Re: Salsa, mała devonka :)

PostNapisane: Śro lis 06, 2013 13:38
przez Agnes181jaw
Ale śliczna.... raz jedyny udało mi się widzieć na własne oczy takiego cudaka i uważam że są rewelacyjne.

Jak już się przyzwyczaicie (i kot do Was i Wy do kota) napisz coś o jej charakterku :)

Re: Salsa, mała devonka :)

PostNapisane: Czw lis 07, 2013 13:56
przez oleska222
Ojej, dziekujemy za odwiedziny :1luvu:

Wiecej fotek i opowiesci wstawie dzisiaj wieczorem, Salsia radzi sobie coraz lepiej, chyba w koncu zaczyna rozumiec, ze to ona jest krolewna w tym calym ukladzie 8)
(Przepraszam za brak polskich znakow ale mam niemiecka klawiature i nie wiem jak to sie tu ustawia...)

Re: Salsa, mała devonka :)

PostNapisane: Czw lis 07, 2013 14:31
przez Agnes181jaw
a gdzie śpi? z Wami? pod kołderą? :) Czy ma jakies swoje miejsce?
Moja Mila z racji ochłodzenia się w mieszkaniu wciska swoje 4 litery wszędzie tam gdzie choć troszkę sie może ogrzac. Najlepsza jest właśnie przestrzeń pod kołdrą między nami :)

Re: Salsa, mała devonka :)

PostNapisane: Czw lis 07, 2013 21:13
przez oleska222
Wiecej zdjec :D

Obrazek
Obrazek
Obrazek
Obrazek
Obrazek
Obrazek

Re: Salsa, mała devonka :)

PostNapisane: Czw lis 07, 2013 21:48
przez oleska222
Juz sie chyba PRAWIE przyzwyczailysmy, ale pewnie jakies postepy jeszcze beda 8)

To moze zaczne historie od poczatku: Salsia ma 1,5 roku, pochodzi z hodowli Nexus w Bielsko-Bialej.

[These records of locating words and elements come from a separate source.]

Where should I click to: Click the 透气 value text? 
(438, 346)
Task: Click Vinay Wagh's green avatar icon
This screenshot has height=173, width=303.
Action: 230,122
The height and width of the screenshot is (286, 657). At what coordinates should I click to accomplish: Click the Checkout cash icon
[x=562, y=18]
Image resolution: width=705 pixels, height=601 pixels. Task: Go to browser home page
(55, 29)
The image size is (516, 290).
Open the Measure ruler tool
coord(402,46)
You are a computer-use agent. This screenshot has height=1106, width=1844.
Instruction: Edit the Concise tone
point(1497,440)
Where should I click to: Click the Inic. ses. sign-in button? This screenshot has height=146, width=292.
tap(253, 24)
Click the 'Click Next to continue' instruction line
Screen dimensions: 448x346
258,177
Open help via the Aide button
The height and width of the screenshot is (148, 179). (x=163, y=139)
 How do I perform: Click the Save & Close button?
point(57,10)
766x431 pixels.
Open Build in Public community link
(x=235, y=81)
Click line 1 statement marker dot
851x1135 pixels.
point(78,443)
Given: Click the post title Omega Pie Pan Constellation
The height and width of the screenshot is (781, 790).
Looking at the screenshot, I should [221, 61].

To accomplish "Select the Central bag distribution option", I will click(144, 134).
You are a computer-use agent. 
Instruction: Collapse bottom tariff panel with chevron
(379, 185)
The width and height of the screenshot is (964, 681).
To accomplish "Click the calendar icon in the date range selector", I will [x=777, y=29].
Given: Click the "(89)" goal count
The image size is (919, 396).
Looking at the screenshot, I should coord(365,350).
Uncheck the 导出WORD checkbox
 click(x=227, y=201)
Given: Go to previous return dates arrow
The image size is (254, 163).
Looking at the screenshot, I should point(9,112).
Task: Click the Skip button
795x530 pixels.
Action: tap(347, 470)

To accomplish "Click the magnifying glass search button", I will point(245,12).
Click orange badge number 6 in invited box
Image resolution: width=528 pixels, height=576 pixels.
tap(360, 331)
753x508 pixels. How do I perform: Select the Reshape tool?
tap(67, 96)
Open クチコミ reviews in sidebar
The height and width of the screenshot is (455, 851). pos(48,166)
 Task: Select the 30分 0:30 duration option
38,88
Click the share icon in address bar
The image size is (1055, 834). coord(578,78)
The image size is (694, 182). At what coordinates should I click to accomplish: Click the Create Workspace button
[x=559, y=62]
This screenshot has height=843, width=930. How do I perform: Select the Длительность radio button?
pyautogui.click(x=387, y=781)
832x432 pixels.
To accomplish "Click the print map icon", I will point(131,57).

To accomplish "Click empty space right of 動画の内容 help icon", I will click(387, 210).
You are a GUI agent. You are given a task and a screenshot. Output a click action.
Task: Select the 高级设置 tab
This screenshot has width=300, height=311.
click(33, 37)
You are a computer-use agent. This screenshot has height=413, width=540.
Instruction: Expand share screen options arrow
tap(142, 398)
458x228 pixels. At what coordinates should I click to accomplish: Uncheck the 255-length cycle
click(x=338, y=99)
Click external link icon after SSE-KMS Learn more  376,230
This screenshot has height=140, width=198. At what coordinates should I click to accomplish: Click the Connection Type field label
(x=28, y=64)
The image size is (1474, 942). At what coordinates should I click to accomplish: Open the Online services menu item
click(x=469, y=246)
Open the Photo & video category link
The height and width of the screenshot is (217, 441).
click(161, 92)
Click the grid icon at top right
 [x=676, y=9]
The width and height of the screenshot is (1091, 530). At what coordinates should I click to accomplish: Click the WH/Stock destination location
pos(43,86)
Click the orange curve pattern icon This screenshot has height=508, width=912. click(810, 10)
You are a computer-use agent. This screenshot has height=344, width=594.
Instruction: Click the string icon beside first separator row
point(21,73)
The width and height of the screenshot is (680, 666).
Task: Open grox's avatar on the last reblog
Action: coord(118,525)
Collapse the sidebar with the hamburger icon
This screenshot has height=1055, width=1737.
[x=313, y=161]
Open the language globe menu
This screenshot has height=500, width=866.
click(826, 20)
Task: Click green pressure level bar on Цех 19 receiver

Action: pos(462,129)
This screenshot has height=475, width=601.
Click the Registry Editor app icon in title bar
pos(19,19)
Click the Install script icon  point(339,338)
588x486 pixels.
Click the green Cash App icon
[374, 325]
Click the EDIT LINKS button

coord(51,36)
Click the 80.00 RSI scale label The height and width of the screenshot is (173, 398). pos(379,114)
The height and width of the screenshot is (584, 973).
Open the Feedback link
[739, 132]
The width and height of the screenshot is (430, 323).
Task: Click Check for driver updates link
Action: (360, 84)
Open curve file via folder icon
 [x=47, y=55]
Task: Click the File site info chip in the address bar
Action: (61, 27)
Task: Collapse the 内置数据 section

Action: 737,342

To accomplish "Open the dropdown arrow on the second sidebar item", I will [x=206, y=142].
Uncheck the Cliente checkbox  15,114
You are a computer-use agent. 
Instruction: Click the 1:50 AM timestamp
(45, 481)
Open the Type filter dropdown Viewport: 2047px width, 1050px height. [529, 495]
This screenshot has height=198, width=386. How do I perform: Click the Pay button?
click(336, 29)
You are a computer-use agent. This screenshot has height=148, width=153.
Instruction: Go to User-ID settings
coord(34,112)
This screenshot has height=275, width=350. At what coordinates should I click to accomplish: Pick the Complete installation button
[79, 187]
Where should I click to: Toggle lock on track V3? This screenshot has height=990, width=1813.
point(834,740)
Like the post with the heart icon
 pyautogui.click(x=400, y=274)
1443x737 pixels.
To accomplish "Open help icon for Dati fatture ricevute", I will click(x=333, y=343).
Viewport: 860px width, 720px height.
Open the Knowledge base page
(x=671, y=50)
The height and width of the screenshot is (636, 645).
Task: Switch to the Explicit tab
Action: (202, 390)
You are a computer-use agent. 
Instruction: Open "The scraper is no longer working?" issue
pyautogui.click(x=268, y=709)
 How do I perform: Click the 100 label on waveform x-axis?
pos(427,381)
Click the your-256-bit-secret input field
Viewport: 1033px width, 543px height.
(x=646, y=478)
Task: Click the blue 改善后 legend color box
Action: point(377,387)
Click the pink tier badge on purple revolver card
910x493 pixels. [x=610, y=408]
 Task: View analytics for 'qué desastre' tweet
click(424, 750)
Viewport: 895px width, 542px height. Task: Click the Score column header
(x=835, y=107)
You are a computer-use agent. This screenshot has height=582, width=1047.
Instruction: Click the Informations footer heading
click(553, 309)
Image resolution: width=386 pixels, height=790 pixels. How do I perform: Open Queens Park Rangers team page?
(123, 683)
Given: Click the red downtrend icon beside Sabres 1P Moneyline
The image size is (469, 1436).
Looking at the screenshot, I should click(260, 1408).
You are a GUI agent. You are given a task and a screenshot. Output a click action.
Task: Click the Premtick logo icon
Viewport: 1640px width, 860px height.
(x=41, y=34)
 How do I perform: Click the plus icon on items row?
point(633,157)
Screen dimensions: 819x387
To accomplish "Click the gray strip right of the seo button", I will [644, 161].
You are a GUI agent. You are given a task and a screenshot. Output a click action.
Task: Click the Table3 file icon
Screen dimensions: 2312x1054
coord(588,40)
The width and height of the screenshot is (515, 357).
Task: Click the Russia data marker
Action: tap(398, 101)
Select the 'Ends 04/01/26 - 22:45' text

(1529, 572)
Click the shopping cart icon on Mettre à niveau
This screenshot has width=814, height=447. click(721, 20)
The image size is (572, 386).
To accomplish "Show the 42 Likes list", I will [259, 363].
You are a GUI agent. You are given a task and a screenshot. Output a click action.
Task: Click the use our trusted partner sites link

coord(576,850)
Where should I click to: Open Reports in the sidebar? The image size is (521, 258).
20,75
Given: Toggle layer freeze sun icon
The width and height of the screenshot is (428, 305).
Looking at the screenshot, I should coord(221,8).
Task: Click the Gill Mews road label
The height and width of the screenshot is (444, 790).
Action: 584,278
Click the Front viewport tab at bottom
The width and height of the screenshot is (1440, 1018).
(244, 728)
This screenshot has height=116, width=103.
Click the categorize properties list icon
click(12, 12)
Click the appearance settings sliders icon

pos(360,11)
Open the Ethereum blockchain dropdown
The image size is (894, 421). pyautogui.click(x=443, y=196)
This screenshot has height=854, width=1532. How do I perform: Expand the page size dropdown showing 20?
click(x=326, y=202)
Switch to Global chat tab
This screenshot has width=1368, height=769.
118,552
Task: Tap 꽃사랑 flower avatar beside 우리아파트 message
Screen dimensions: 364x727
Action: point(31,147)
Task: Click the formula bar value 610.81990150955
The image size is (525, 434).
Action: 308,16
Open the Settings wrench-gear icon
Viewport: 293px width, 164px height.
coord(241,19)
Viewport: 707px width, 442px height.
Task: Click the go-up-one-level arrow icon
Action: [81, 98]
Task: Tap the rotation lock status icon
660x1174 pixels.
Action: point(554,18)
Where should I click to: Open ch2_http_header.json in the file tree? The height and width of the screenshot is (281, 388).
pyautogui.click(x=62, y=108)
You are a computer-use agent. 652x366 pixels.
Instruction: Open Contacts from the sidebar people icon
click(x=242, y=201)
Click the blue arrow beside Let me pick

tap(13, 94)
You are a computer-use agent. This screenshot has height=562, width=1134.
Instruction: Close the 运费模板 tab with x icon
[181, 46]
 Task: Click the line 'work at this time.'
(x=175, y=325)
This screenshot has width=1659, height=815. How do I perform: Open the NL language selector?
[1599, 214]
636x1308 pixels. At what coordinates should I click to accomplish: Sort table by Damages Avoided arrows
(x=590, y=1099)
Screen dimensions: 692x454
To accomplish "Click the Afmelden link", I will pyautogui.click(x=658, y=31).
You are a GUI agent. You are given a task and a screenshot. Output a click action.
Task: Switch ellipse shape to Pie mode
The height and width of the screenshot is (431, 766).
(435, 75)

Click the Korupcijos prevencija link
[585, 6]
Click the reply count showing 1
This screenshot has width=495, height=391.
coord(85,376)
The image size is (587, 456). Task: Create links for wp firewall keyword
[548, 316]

Jak juz wspomnialam moj TZ kota nie chcial (nigdy przenigdy, po moim trupie, przygarniesz jak umre itp.) ale jakos wzial i rozmiekl nie wiedziec czemu :lol: Mi bylo w sumie wszystko jedno jaki to bedzie kot (moj Stefan byl z piwnicy i do tego staruch), ale ze sie juz facet zgodzil to pozwolilam mu wybrac... Troche mi bylo glupio bo wiem ile kotow czeka na dom ale... pierwsze koty za ploty.
Hodowle znalazlam w Internecie i okazala sie byc strzalem w dziesiatke. Swietni ludzie, kochaja swoje koty na zaboj i wszystko by dla nich zrobili. Salsa sie troche u nich zasiedziala bo byla zarezerwowana dwa razy - pierwsza chetna sie rozmyslila bo okazalo sie ze jej kot rezydent jest bardzo agresywny, a druga chetna wplacila zaliczke i nigdy po kota nie przyjechala :roll: I tak sie dziecko ostalo z pierwszymi rodzicami przez 1,5 roku. Musze powiedziec, ze rozstanie dla ex-Matki bylo ciezkie, wziela sie i poplakala bo sie strasznie do Salsi przez ten czas przywiazala ale postanowili z mezem ze wiecej niz 6 kotow w domu byc nie moze.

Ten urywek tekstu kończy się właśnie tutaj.